## Textauszug
..........

Die Industrieproduktion legte im Oktober um 9,6 Prozent im Vergleich zum Vorjahresmonat zu, wie die Statistiker in Peking mitteilten. Der Einzelhandelsumsatz stieg um 14,5 Prozent, die Investitionen kletterten um 20,7 Prozent nach oben. Alle Daten lagen über denen vom September.

Präsident Hu Jintao hatte am Donnerstag zur Eröffnung des Parteitag ein neues Wachstumsmodell für China gefordert - mit einer höheren Binnennachfrage und stärkeren privaten Unternehmen. Chinas Wirtschaft war im ersten Jahrzehnt des Jahrtausends jedes Jahr um mehr als zehn Prozent gewachsen. In den vergangenen beiden Jahren flachte das Wachstum aber deutlich ab, vor allem wegen der nachlassenden Nachfrage aus Europa und den USA.

Seit sieben Quartalen verzeichnete China keine Steigerung mehr. Im dritten Quartal 2012 verlangsamte sich das Wachstum auf 7,4 Prozent, die niedrigste Zunahme seit Anfang 2009 in der Finanzkrise.

Unterdessen verschärften die Behörden nach Angaben von Aktivisten die Überwachung in der umstrittenen Region Tibet. Nachdem sich am Donnerstag tausende Menschen zu Demonstrationen versammelt hätten, führen Polizisten nun mit gesicherten Fahrzeugen Patrouillen in der Stadt Tongren in der nordwestlichen Provinz Qinghai, teilte die Organisation Free Tibet mit. Die Patrouillen seien derzeit 24 Stunden täglich unterwegs, sagte eine Augenzeugin der Nachrichtenagentur AFP.

..........

## Aufgaben
• A. Überarbeite den Textauszug über China von „Unterdessen verschärften die“ bis hinunter zu „der Nachrichtenagentur AFP.“ und setze dabei „Streifen“ anstelle von „Patrouillen“ ein.
• B. Um wie viel Prozent stieg laut dem Textauszug über Chinas Wirtschaft der Einzelhandelsumsatz?
• C. Schreibe den Text über Chinas Wirtschaft und die Lage in Tibet im Anschluss an seinen letzten Satz fort.
Die Daten haben keinen Bezug zum Textauszug.

## Datensätze
..........

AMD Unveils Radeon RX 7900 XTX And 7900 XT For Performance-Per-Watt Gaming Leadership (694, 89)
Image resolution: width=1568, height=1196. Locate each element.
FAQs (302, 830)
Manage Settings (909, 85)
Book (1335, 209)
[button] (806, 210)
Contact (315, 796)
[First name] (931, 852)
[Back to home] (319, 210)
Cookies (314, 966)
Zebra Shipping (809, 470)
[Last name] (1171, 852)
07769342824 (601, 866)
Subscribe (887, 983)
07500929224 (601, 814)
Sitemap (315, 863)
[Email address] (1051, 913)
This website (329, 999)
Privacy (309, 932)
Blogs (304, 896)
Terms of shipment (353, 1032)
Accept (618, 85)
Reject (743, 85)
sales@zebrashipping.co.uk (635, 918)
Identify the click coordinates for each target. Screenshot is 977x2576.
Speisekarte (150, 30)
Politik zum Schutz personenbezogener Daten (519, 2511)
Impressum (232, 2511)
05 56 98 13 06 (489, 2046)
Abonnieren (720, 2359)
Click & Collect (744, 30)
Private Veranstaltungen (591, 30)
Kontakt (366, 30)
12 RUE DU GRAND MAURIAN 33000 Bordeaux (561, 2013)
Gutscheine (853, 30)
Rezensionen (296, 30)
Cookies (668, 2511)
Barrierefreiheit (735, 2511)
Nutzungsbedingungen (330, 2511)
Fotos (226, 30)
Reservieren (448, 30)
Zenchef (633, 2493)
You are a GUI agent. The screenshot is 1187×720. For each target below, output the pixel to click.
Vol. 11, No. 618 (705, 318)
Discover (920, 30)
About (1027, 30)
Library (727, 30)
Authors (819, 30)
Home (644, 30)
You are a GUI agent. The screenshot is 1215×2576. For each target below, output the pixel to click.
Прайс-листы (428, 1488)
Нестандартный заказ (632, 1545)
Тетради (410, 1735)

..........

## Lösungen
• A.
Unterdessen verschärften die Behörden nach Angaben von Aktivisten die Überwachung in der umstrittenen Region Tibet. Nachdem sich am Donnerstag tausende Menschen zu Demonstrationen versammelt hätten, führen Polizisten nun mit gesicherten Fahrzeugen Streifen in der Stadt Tongren in der nordwestlichen Provinz Qinghai, teilte die Organisation Free Tibet mit. Die Streifen seien derzeit 24 Stunden täglich unterwegs, sagte eine Augenzeugin der Nachrichtenagentur AFP.

• B. Um 14,5 Prozent.

• C.
Ein anderer Einwohner sagte, es seien nur wenige Menschen auf der Straße zu sehen. Die Polizei von Tongren äußerte sich auf Anfrage nicht zu den Kontrollen. Bei den jüngsten Protesten in Tibet, während derer sich unter anderem eine junge Mutter selbst anzündete, handelt es sich um die schwersten seit den Anti-China-Demonstrationen im Jahr 2008. Damals kamen nach Angaben der chinesischen Regierung 20 Menschen ums Leben, während es nach Aussagen von Exiltibetern mehr als 200 waren.

Nach Angaben der tibetischen Exilregierung im indischen Dharamsala zündeten sich zuletzt binnen zweier Tage sechs Tibeter selbst an oder versuchten, die zu tun. Seit Februar 2009 setzten sich mehr als 60 Tibeter aus Protest selbst in Brand, die meisten davon Mönche und Nonnen. Die Tibeter werfen der Führung in Peking vor, sie sozial und wirtschaftlich zu benachteiligen sowie die Kultur und die Traditionen in ihrer Heimat zu zerstören. China hält Tibet seit dem Jahr 1951 besetzt.